The knowledge of hand hygiene among the healthcare workers of two teaching hospitals in Mashhad

Hosein Zakeri 1, Fatemeh Ahmadi 2, Ehsan Rafeemanesh 2, Lahya Afshari Saleh 2,
PMCID: PMC5614306  PMID: 28979756

Abstract

Introduction

Healthcare-associated infections (HAIs) affect millions of patients worldwide annually. Hand hygiene (HH) has been identified as the single most important factor preventing HAIs. The aim of this study was to determine the knowledge regarding hand hygiene practices amongst health care workers, and identifying the areas of gaps in their knowledge.

Methods

This cross-sectional analytic study was conducted in two university hospitals in Mashhad, Iran between May 2014 and September 2015. Data was collected using a translated version of the World Health Organization (WHO) Hand Hygiene Knowledge Questionnaire (revised 2009). The questionnaire contained questions on the participants’ age, gender, profession, year of the course, formal training in HH and 27 multiple choice and “yes” or “no” questions to assess HH knowledge. Data were entered into IBM SPSS Statistics, Version 16. Descriptive statistical methods and also analytical statistical methods include ANOVA and Independent-samples t-test were used in data analyzing.

Results

In total, 161 respondents including 32 residents, 92 nurses and 37 nursing assistants enrolled in this study.

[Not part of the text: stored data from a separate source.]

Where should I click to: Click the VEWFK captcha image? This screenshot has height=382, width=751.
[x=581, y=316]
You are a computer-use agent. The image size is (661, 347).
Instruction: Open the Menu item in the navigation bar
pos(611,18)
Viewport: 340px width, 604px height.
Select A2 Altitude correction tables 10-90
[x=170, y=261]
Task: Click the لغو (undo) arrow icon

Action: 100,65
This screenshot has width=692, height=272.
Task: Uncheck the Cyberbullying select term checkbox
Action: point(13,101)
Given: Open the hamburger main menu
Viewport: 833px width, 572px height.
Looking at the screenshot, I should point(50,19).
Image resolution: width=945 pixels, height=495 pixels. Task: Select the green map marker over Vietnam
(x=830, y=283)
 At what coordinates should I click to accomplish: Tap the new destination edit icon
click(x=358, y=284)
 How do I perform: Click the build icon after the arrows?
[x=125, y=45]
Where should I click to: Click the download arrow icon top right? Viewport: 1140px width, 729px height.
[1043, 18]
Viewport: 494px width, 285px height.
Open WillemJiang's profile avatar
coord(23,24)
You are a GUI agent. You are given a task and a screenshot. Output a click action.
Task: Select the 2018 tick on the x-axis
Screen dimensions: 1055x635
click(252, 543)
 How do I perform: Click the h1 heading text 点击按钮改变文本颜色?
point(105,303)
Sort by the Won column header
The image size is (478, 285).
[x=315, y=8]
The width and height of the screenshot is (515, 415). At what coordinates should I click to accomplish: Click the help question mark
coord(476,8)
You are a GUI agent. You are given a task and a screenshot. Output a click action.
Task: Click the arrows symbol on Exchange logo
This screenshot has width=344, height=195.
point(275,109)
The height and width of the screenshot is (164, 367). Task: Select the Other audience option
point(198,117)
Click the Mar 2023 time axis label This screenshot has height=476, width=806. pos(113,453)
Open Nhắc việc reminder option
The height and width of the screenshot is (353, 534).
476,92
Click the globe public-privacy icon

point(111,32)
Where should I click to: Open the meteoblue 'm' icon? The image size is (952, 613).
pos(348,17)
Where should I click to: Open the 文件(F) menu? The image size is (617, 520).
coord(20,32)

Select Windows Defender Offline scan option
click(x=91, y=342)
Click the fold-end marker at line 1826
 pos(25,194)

All study groups had a moderate knowledge of HH. The score of 21% was ≤ 50% (poor) and only 10.6% had a good knowledge score (i.e. the score ≥75%). There was no significant difference in the knowledge level of the participants who had received formal training in HH and those who had not (p=0.68). Also, the mean knowledge score was not associated with age (p=0.12), gender (p=0.84), department (p=0.96) or profession (p=0.43).

Conclusion

This study highlights the importance of applying the multimodal training program addressing providers’ knowledge regarding hand hygiene, as well as strategies for cognitive, emotional and behavioral methods such as patient engagement in hand-hygiene interventions.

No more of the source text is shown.